Last updated: 2015-08-11
Code version: 54b5090efa940ffc9920fdee95e8364552464e2b
Input annotation.
anno <- read.table("../data/annotation.txt", header = TRUE,
stringsAsFactors = FALSE)
head(anno)
individual batch well sample_id
1 19098 1 A01 NA19098.1.A01
2 19098 1 A02 NA19098.1.A02
3 19098 1 A03 NA19098.1.A03
4 19098 1 A04 NA19098.1.A04
5 19098 1 A05 NA19098.1.A05
6 19098 1 A06 NA19098.1.A06
Input ERCC concentration information.
ercc <- read.table("../data/ercc-info.txt", header = TRUE, sep = "\t",
stringsAsFactors = FALSE)
colnames(ercc) <- c("num", "id", "subgroup", "conc_mix1", "conc_mix2",
"expected_fc", "log2_mix1_mix2")
head(ercc)
num id subgroup conc_mix1 conc_mix2 expected_fc log2_mix1_mix2
1 1 ERCC-00130 A 30000.000 7500.00000 4 2
2 2 ERCC-00004 A 7500.000 1875.00000 4 2
3 3 ERCC-00136 A 1875.000 468.75000 4 2
4 4 ERCC-00108 A 937.500 234.37500 4 2
5 5 ERCC-00116 A 468.750 117.18750 4 2
6 6 ERCC-00092 A 234.375 58.59375 4 2
stopifnot(nrow(ercc) == 92)
Input molecule counts.
molecules <- read.table("../data/molecules.txt", header = TRUE,
stringsAsFactors = FALSE)
Input list of quality single cells.
quality_single_cells <- scan("../data/quality-single-cells.txt",
what = "character")
Keep only the single cells that passed the QC filters. This also removes the bulk samples.
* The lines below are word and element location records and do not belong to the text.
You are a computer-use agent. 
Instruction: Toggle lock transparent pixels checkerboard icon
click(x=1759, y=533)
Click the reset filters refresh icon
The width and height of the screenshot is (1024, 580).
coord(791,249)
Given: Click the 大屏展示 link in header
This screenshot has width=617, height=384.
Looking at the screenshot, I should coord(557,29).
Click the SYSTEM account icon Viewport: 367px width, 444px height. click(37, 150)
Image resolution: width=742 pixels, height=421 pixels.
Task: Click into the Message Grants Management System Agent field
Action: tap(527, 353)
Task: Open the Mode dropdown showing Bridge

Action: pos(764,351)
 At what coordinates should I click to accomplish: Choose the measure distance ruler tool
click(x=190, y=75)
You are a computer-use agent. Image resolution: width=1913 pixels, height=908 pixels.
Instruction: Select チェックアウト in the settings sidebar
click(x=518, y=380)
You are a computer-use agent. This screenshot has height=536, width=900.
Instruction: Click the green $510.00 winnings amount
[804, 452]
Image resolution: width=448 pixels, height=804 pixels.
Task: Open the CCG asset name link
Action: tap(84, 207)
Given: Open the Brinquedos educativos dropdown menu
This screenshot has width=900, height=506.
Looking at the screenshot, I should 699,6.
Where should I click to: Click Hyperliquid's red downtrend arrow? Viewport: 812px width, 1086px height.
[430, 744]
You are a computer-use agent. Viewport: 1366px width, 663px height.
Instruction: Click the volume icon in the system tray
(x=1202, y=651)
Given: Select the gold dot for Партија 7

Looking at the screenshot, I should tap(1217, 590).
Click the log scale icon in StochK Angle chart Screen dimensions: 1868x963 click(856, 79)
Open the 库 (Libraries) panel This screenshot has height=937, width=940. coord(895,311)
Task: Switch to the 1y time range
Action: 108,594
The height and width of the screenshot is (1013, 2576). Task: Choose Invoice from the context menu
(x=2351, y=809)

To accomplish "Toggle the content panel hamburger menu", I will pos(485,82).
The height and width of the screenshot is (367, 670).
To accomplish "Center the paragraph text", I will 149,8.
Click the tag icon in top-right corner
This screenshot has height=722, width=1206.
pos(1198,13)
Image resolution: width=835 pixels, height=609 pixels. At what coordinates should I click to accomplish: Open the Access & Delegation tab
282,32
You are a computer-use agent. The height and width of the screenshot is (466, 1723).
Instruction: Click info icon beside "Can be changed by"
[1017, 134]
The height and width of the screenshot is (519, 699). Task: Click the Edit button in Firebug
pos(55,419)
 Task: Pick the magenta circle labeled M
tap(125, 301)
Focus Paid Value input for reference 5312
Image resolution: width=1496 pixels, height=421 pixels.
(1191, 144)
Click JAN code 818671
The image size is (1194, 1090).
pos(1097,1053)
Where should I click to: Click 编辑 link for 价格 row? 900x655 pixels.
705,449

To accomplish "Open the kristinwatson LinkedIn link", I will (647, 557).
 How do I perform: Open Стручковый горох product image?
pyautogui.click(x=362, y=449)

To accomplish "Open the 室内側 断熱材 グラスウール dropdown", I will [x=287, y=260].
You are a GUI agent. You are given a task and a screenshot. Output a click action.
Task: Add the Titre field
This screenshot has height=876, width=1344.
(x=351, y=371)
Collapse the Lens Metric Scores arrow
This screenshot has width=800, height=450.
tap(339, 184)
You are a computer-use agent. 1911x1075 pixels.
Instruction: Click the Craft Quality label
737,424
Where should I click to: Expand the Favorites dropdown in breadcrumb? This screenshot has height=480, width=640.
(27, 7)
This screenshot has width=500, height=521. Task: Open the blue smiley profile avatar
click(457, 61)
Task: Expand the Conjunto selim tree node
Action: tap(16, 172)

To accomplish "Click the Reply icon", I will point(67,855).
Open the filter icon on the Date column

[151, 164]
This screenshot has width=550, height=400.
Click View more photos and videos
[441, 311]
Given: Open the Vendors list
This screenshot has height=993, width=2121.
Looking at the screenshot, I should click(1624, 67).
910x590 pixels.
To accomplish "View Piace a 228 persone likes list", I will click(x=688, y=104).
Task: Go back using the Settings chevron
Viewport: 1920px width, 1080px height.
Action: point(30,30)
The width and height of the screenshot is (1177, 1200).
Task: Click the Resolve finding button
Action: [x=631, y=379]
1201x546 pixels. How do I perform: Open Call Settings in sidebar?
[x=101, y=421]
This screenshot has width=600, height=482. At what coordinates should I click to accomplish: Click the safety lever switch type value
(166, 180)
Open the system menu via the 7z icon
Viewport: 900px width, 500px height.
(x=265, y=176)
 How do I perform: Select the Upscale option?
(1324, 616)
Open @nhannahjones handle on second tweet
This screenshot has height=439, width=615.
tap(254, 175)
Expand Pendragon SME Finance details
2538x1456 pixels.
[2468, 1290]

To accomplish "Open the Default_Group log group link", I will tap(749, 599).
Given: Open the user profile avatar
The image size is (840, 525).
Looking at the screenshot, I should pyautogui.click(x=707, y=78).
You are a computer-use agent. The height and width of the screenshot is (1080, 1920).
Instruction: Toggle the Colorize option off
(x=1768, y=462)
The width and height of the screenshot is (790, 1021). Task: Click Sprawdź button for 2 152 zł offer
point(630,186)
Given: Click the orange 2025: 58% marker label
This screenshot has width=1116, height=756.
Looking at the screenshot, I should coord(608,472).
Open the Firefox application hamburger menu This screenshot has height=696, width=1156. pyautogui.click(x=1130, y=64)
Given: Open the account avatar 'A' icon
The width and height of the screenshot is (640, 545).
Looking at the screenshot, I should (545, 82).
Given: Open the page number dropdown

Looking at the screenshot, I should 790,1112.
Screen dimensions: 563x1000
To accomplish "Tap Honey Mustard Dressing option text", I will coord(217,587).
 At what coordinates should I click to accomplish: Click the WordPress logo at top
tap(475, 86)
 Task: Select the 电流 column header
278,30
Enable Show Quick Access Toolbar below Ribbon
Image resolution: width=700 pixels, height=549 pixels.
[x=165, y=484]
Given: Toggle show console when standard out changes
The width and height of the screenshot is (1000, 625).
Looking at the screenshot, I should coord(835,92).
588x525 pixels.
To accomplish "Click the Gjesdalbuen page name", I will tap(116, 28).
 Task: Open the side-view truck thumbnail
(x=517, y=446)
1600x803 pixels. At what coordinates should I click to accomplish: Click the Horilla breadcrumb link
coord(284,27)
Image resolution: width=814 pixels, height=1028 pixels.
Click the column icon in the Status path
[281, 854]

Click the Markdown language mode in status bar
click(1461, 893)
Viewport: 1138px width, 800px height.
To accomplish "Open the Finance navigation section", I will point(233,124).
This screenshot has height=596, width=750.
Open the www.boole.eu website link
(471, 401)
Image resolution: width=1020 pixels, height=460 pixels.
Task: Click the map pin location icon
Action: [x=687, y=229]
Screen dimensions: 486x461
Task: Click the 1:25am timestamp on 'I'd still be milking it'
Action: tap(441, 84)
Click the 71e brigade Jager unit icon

molecules_single <- molecules[, colnames(molecules) %in% quality_single_cells]
anno_single <- anno[anno$sample_id %in% quality_single_cells, ]
stopifnot(ncol(molecules_single) == nrow(anno_single),
colnames(molecules_single) == anno_single$sample_id)
Also remove batch 2 of individual 19098.
molecules_single <- molecules_single[, !(anno_single$individual == 19098 & anno_single$batch == 2)]
anno_single <- anno_single[!(anno_single$individual == 19098 & anno_single$batch == 2), ]
stopifnot(ncol(molecules_single) == nrow(anno_single))
Remove genes with zero read counts in the single cells.
expressed_single <- rowSums(molecules_single) > 0
molecules_single <- molecules_single[expressed_single, ]
dim(molecules_single)
[1] 17478 563
How many genes have greater than or equal to 1,024 molecules in at least one of the cells?
overexpressed_genes <- rownames(molecules_single)[apply(molecules_single, 1,
function(x) any(x >= 1024))]
15 have greater than or equal to 1,024 molecules. Remove them.
molecules_single <- molecules_single[!(rownames(molecules_single) %in% overexpressed_genes), ]
Accorindg to Pollen et al., there are total 28,000 ERCC molecule per cell when the ERCC stock is used in 1:20,000 dilution. In our study, I used 1:50,000 dilution. Therefore, we have total 28000/2.5= 11200 ERCC molecule per cell.
#### sort ercc file by gene ID
ercc <- ercc[order(ercc$id), ]
#### calculate the number of each ERCC based on the genes detected
ratio <- 11200/ sum(ercc[,"conc_mix1"])
ratio
[1] 0.1081968
ercc$counts <- ercc[,"conc_mix1"] * ratio
head(ercc)
num id subgroup conc_mix1 conc_mix2 expected_fc
70 70 ERCC-00002 D 1.500000e+04 3.000000e+04 0.50
72 72 ERCC-00003 D 9.375000e+02 1.875000e+03 0.50
2 2 ERCC-00004 A 7.500000e+03 1.875000e+03 4.00
26 26 ERCC-00009 B 9.375000e+02 9.375000e+02 1.00
67 67 ERCC-00012 C 1.144409e-01 1.716614e-01 0.67
86 86 ERCC-00013 D 9.155273e-01 1.831055e+00 0.50
log2_mix1_mix2 counts
70 -1.00 1.622953e+03
72 -1.00 1.014345e+02
2 2.00 8.114764e+02
26 0.00 1.014345e+02
67 -0.58 1.238215e-02
86 -1.00 9.905717e-02
#### try 28000 to see if integers were generated
ratio_t <- 28000/ sum(ercc[,"conc_mix1"])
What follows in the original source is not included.